The Second Circuit, home to the epicenter of the fashion industry in the United States according to many, issued a decision Wednesday with the potential to knock the socks off the industry. Reversing a district court’s decision that engendered much critical comment for its categoric denial of trademark protection in single-color marks in the fashion context, the appellate Court’s decision held that such a per se rule was contrary to Supreme Court precedent, and that in fact red could be monopolized in this case.
At issue are the red lacquered soles found on the shoes of designer Christian Louboutin. Louboutin’s shoes have been characterized by a brightly-colored, red outsole since their introduction in 1992.
In 2008, Louboutin obtained a Federal trademark registration claiming “a lacquered red sole on footwear.” Then in 2011, Louboutin learned that Yves Saint Laurent (“YSL”), another high end women’s shoe designer, was marketing a line of monochromatic shoes in which the entirety of the shoe - insole, heel, upper, and sole - featured the same color. One pair in the line was red.
Click here to view the trademark.
Seeing red, Louboutin sued, and sought a preliminary injunction.
In denying the preliminary injunction, the district court adopted a per se rule of “functionality” for single-color marks in the fashion industry. Essentially, the court found that color is a “unique” feature to the fashion industry, and that permitting trademark protection for a single color on an item of apparel would significantly hinder competition; removing that color from the palette of everyone else was thus beyond the scope of trademark protection.

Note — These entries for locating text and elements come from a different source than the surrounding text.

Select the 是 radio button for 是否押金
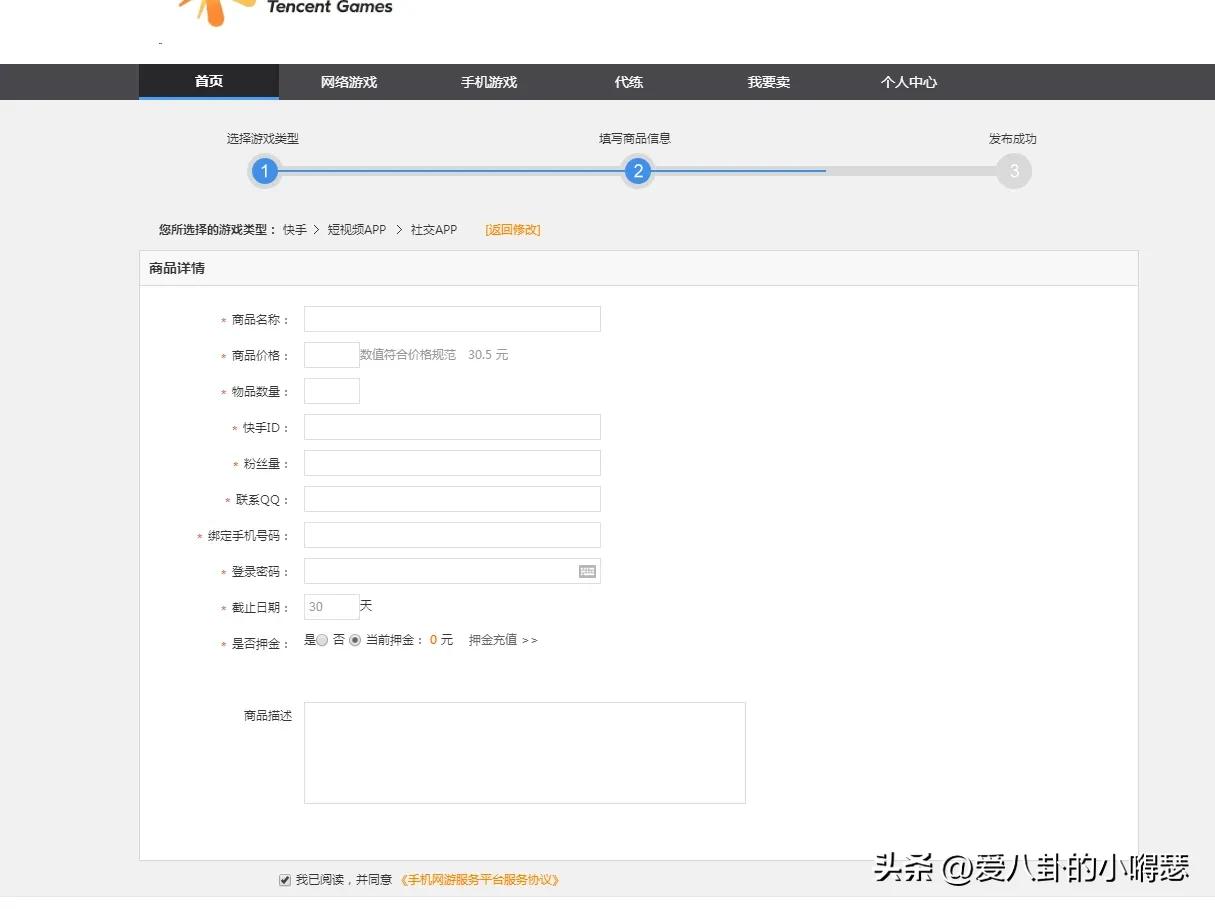The width and height of the screenshot is (1215, 909). pyautogui.click(x=322, y=639)
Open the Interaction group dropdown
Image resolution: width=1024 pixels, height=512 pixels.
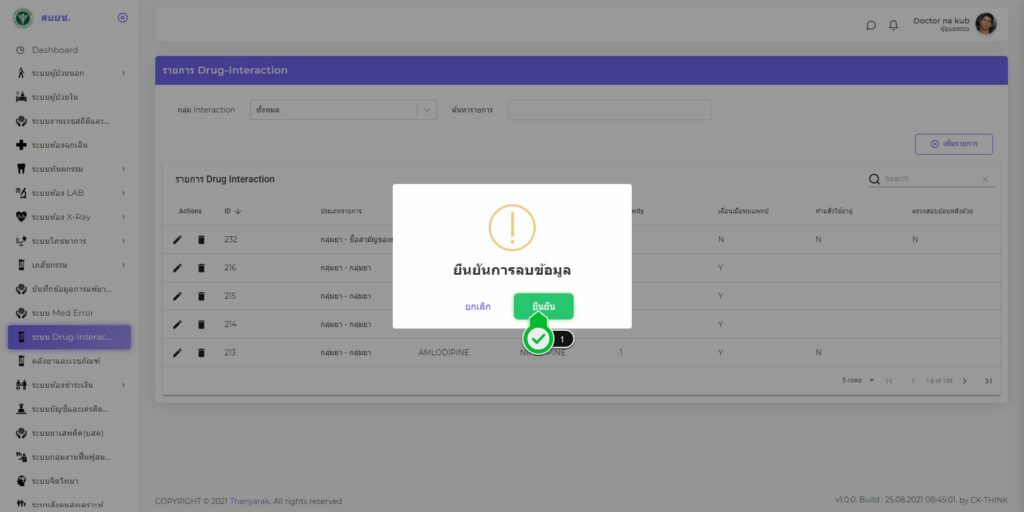coord(343,110)
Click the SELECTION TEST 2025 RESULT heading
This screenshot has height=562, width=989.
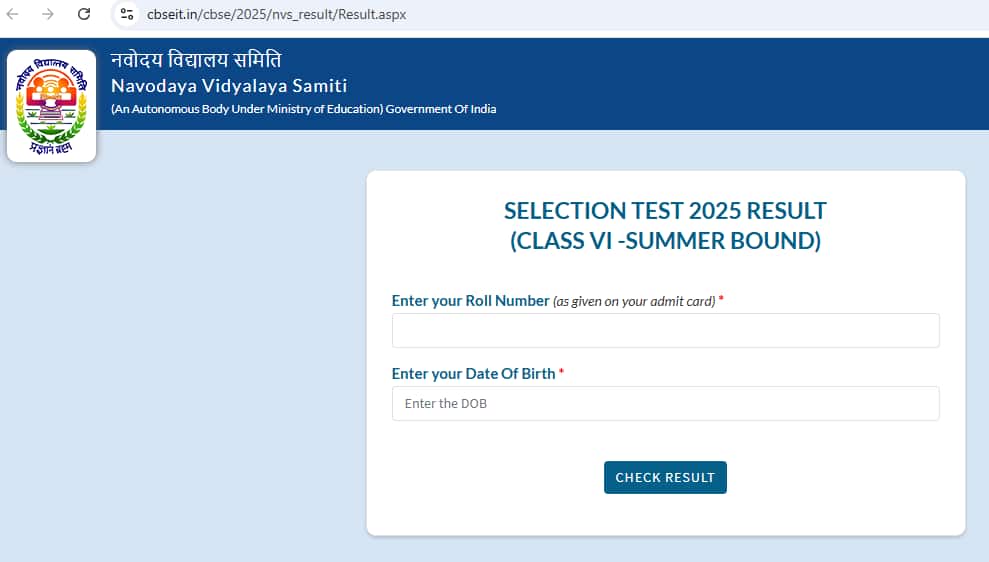pyautogui.click(x=665, y=211)
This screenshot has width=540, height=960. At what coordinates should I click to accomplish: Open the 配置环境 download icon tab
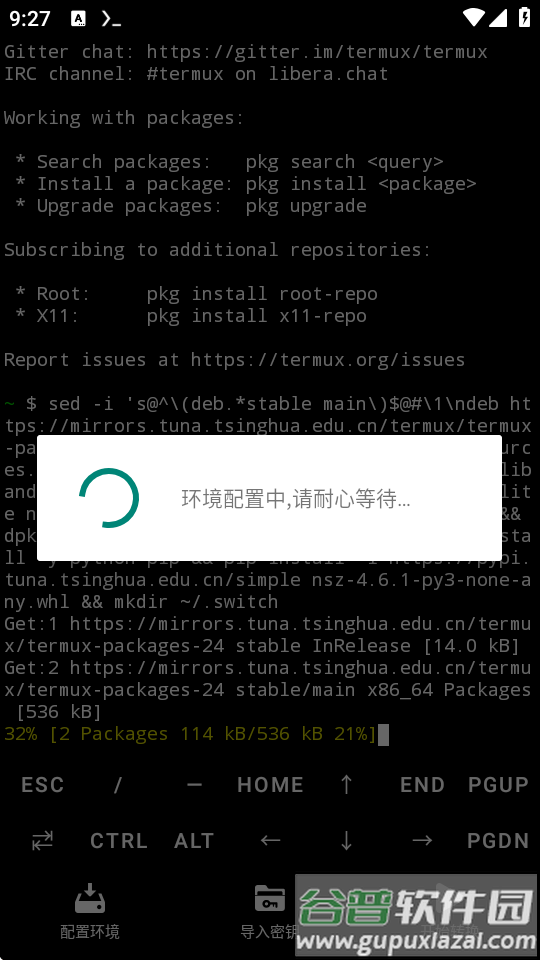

The Second Circuit reversed the broad sweeping per se rule, finding it contrary to Supreme Court precedent that requires an individualized, fact-based inquiry into the nature of a single-color trademark. The Second Circuit decision confirms that the aesthetic functionality defense is alive in that Circuit (to be contrasted with other Circuits, such as the Ninth Circuit’s inconsistent approach and the Fifth Circuit’s outright rejection). “Aesthetic functionality” is a very strange and counter-intuitive doctrine: in essence it asks are people buying the product because they like the “look” of the trademark feature, or because of the trademark (e.g., indicating a source of origin or sponsorship)? As the Second Circuit acknowledged, “how can the purely aesthetic be deemed functional, one might ask?”
Well, it can if recognizing color as a mark “would put competitors at a significant non-reputation-based disadvantage.” Who could ask for a clearer standard than that (certainly not the Supreme Court, from whence that nugget of jurisprudence has actually tumbled)? We are cautioned, however, “to avoid jumping to the conclusion that an aesthetic feature is functional merely because it denotes the product’s desirable source.” More helpful wisdom.
Interestingly though, after wandering around in the murk of aesthetic functionality, and contributing more to that murkiness, the Second Court just dives into the distinctiveness of the mark: that is, is there “secondary meaning” showing that the red sole really operates as a trademark at all? This was the easy part of the decision, because the district and appellate Courts held that using the red sole in an unusual way that contrasted the upper portion of the shoe caused the sole to “pop”, making it “instantly recognizable, to those in the know, as Louboutin’s handiwork.” The evidence was literally overwhelming that the “flash of the red sole” meant Louboutin.
The Second Circuit then did something very interesting. It divided the use of the mark into two separate situations: 1) when the sole contrasts with the upper portion of the shoe, and 2) when the sole and upper portion are the same color. The actual trademark registration, and Louboutin’s position on its mark, made no such differentiation. So the Second Circuit literally split the baby, saying the evidence failed to demonstrate a red sole in conjunction with a red upper had acquired secondary meaning, but that the red sole with a contrasting upper was protectable. Accordingly, the Court modified Louboutin’s trademark on the spot to use of a red sole in contrast with the upper portion of the shoe. Louboutin therefore has a valid trademark, which of course Yves Saint Laurent did not infringe (with its one-color red shoe).
The Second Circuit provides us with a decision yielding little to no more clarity on aesthetic functionality, but certainly will provide much litigation within the fashion industry, where branding of many designers is centered on a single color (think, Tiffany’s blue and Hermes orange). That shoe has not yet dropped, but it will.